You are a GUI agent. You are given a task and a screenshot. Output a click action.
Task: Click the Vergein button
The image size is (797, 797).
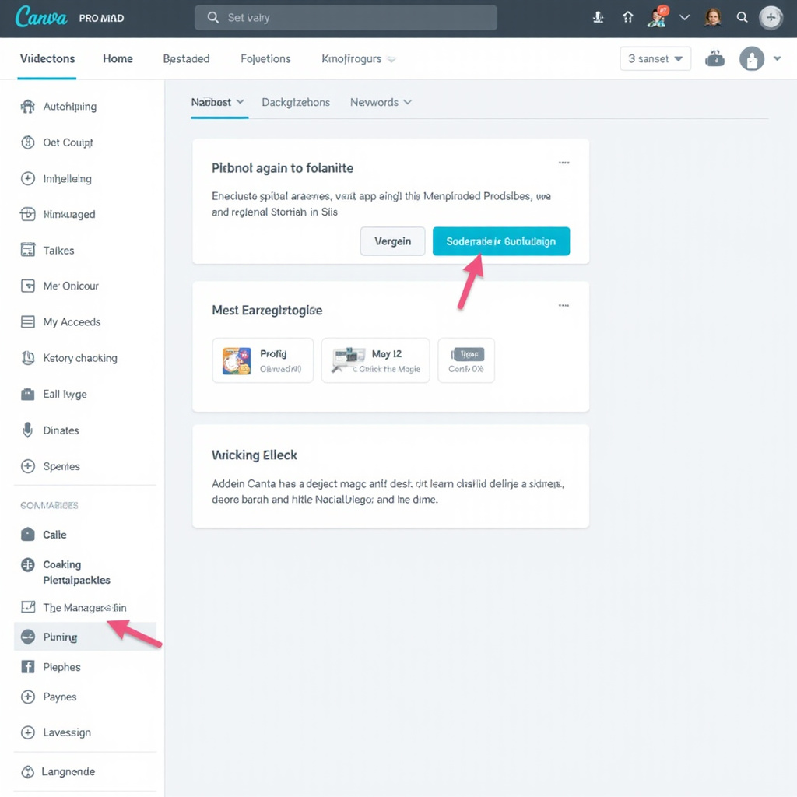(392, 241)
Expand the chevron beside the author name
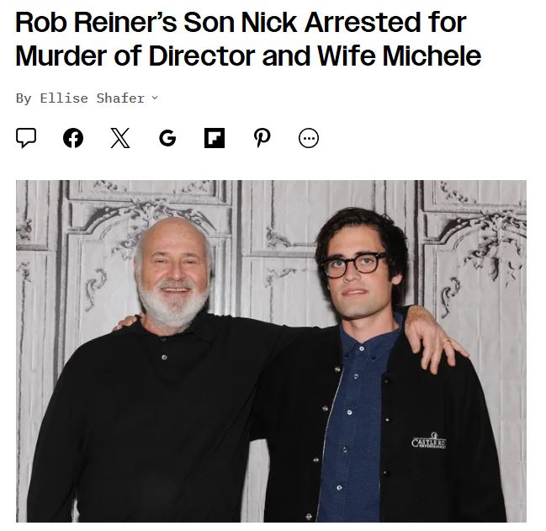Image resolution: width=546 pixels, height=531 pixels. [x=155, y=98]
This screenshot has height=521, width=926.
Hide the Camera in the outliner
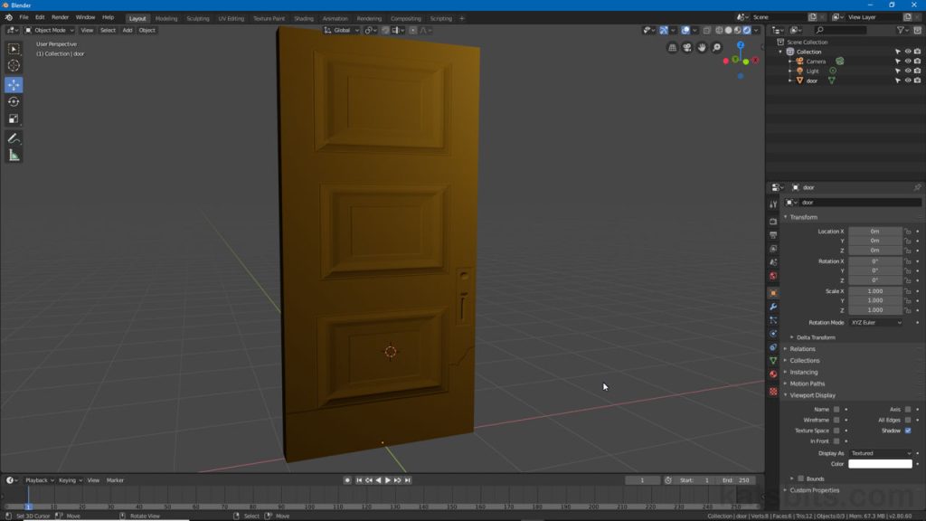pos(908,61)
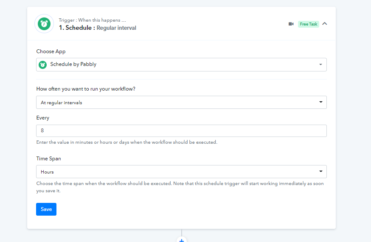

◆ ◆ ◆ ◆ ◆ ◆ ◆

● Assigned task
Reproduce each line of the data containing the word "screenshot".

● Response below
You are a GUI agent. You are given a task and a screenshot. Output a click action.
This screenshot has height=521, width=926.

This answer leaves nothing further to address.